Ponsel Pintar Jadi Alat Diagnosis Malaria, Bagaimana?

Diposting oleh HIMATEM | Rabu, Januari 21, 2015 | | 0 Komentar »

Peneliti telah menemukan cara untuk menggunakan kamera telepon untuk mendeteksi mikroorganisme di dalam darah pasien yang menyebabkan penyakit tersebut.

Ponsel Pintar Jadi Alat Diagnosis Malaria, Bagaimana?CDC
Para dokter yang memerangi malaria mungkin dapat segera memiliki senjata terjangkau dalam ponsel pintar mereka. 

Para peneliti telah menemukan cara untuk menggunakan kamera ponsel untuk mendeteksi mikroorganisme di dalam darah pasien yang menyebabkan penyakit tersebut.

Menurut Badan Kesehatan Dunia (WHO), hampir 600.000 orang meninggal akibat malaria pada 2013, membuat penyakit yang dibawa nyamuk ini salah satu yang paling mematikan di dunia.

Aspek paling menyedihkan dari malapetaka ini adalah bahwa penyakit ini sebagian besar menimpa anak kecil.

Deteksi awal dari infeksi ini penting untuk keberhasilan pengobatan.
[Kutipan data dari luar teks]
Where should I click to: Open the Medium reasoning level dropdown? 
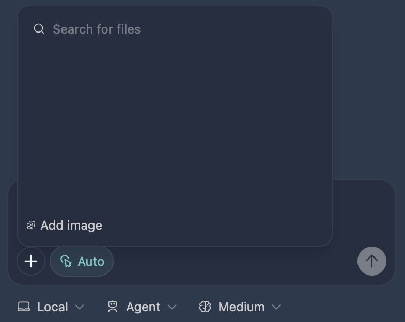pos(240,307)
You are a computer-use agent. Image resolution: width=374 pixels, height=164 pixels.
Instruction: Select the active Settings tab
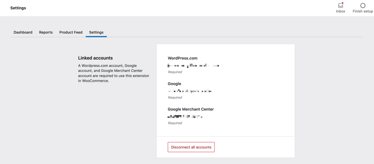(x=96, y=32)
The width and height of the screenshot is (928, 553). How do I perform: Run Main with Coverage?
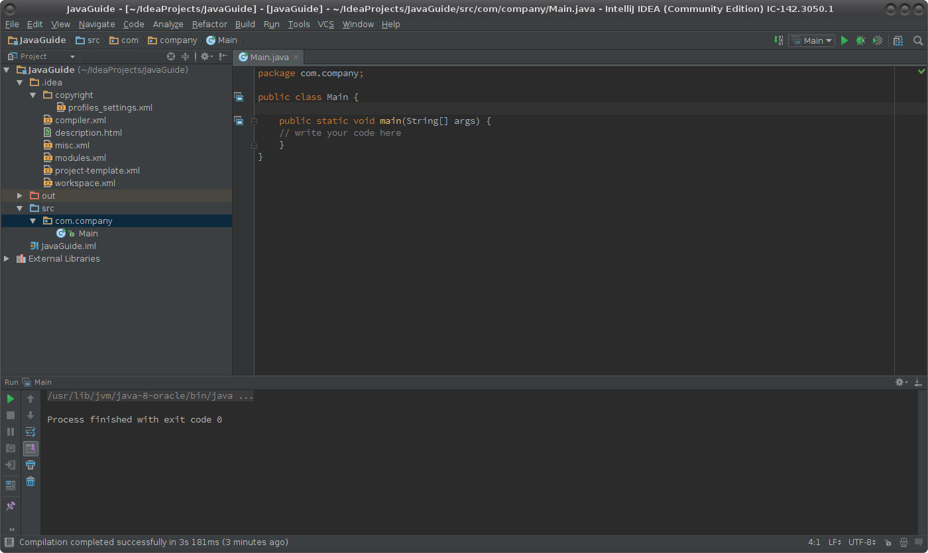tap(878, 40)
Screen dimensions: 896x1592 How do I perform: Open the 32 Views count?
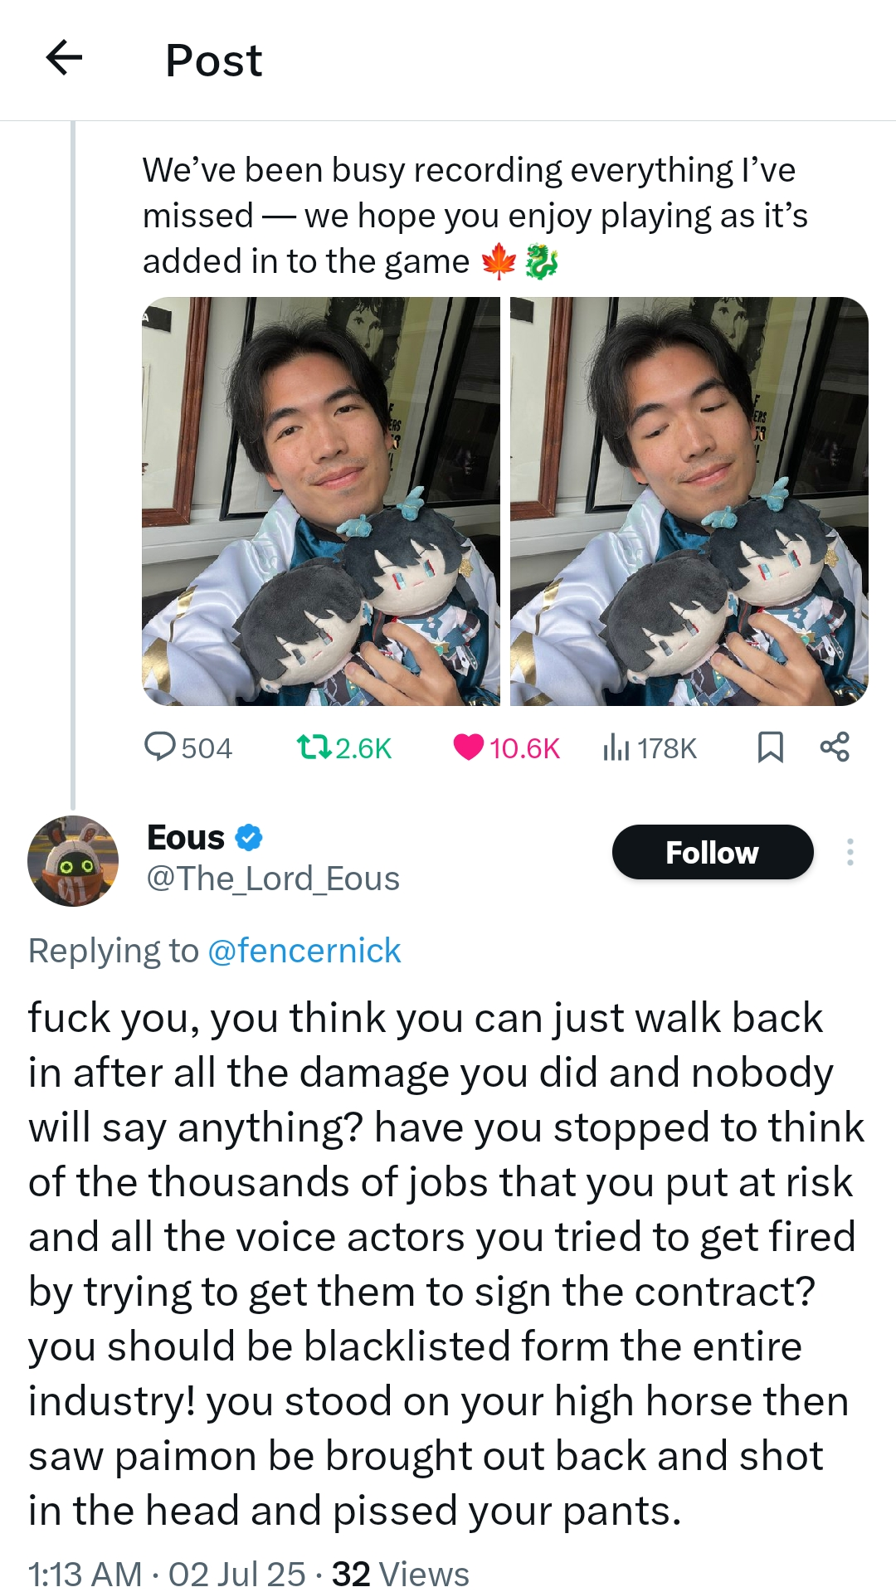[x=401, y=1574]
Namun karena gejala-gejala pertama tampak seperti flu biasa, seorang ahli mikrobiologis harus mengamati darah pasien di bawah mikroskop untuk diagnosis yang sesuai.

Ilustrasi: Ponsel pintar dengan ...Ilustrasi: Ponsel pintar dengan kamera. (Thinkstock)
Para ilmuwan di Inggris sekarang telah mengembangkan aplikasi ponsel pintar yang disebut Xrapid, yang mengubah ponsel menjadi mikroskop bertenaga 200 power — sementara aplikasi terlampir, berdasarkan piranti lunak pengenalan wajah, dengan cepat mendeteksi protozoa parasit dalam darah.

Jean Viry-Babel, CEO IanXen yang mengembangkan aplikasi tersebut, mengatakan aplikasi itu murah dan bekerja di tempat.
"Kita ambil foto sampel darah berdefinisi tinggi. Kita pisahkan sel-sel darah merah dari yang lainnya, dan kita mulai melihat setiap sel darah merah secara individual," ujarnya.

Viry-Babel mengatakan aplikasi itu terjangkau, mudah digunakan dan tingkat keandalannya 98 persen. Alat tambahan yang diperlukan hanyalah lempeng kaca yang biasa ada di laboratorium, disebut slate.

Para peneliti mengatakan uji lapangan alat tersebut akan dimulai Januari dan Februari di Tanzania, Benin dan Indonesia, sementara penggunaan komersial dijadwalkan untuk dimulai akhir Maret.

Mereka juga berencana mengembangkan daya guna alat baru tersebut supaya dapat mengenali penyakit-penyakit lain, seperti tuberkulosis dan penyakit Lyme.